Maximum PL at 700°C for Ge nanoclusters

Maximum PL at 800°C for Si nanoclusters

Different spectral shapes indicate varied Er local environments

Abstract

We have studied the 1.5 $\mu$m photoluminescence (PL) from Er ions after annealing two different sample sets in the temperature range 500 °C to 1100 °C. The different sample sets were made by magnetron sputtering from composite targets of Si+SiO2+Er and Ge+SiO2+Er respectively for the different sample sets. The annealing induces Si - and Ge-nanoclusters respectively in the different film sets. The PL peak reaches its maximum intensity after annealing at 700 °C for samples with Ge nanoclusters and after annealing at 800 °C for samples with Si.
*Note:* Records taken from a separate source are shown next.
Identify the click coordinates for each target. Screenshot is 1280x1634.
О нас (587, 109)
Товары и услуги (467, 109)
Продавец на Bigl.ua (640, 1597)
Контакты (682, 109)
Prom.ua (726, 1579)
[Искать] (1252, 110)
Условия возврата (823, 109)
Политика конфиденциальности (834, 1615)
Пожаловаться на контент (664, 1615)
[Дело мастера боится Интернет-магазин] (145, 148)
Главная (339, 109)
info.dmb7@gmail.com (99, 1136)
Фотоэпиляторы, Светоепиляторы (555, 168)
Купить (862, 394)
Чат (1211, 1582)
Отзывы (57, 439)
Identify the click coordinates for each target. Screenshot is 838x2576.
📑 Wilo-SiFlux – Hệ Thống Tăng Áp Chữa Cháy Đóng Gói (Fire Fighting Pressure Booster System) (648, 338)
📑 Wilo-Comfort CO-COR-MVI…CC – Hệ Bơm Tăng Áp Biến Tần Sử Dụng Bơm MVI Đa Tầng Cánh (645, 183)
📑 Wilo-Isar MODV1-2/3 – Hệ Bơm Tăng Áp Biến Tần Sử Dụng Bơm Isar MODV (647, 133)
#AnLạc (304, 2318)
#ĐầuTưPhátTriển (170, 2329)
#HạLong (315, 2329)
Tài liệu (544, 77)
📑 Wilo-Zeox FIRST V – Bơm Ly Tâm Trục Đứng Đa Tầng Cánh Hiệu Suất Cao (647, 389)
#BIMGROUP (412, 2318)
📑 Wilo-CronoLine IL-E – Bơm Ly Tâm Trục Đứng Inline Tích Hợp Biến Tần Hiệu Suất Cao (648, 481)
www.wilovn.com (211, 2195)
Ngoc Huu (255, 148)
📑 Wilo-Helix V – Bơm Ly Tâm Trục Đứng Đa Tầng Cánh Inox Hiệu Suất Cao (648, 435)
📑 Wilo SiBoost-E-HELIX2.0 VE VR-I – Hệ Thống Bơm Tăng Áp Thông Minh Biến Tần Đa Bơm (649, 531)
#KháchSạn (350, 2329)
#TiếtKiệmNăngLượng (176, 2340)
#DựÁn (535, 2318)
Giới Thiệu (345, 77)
No luminescence from nanoclusters was detected in neither sample sets. This is interpreted as an energy transfer from the nanocluster to Er atoms. Transmission electron microscopy shows that after annealing to the respective temperature yielding the maximum PL intensity both the Ge and Si clusters are non-crystalline. Here we mainly compare the spectral shape of Er luminescence emitted in these different nanostructured matrixes. The PL spectral shapes are clearly different and witness a different local environment for the Er ions.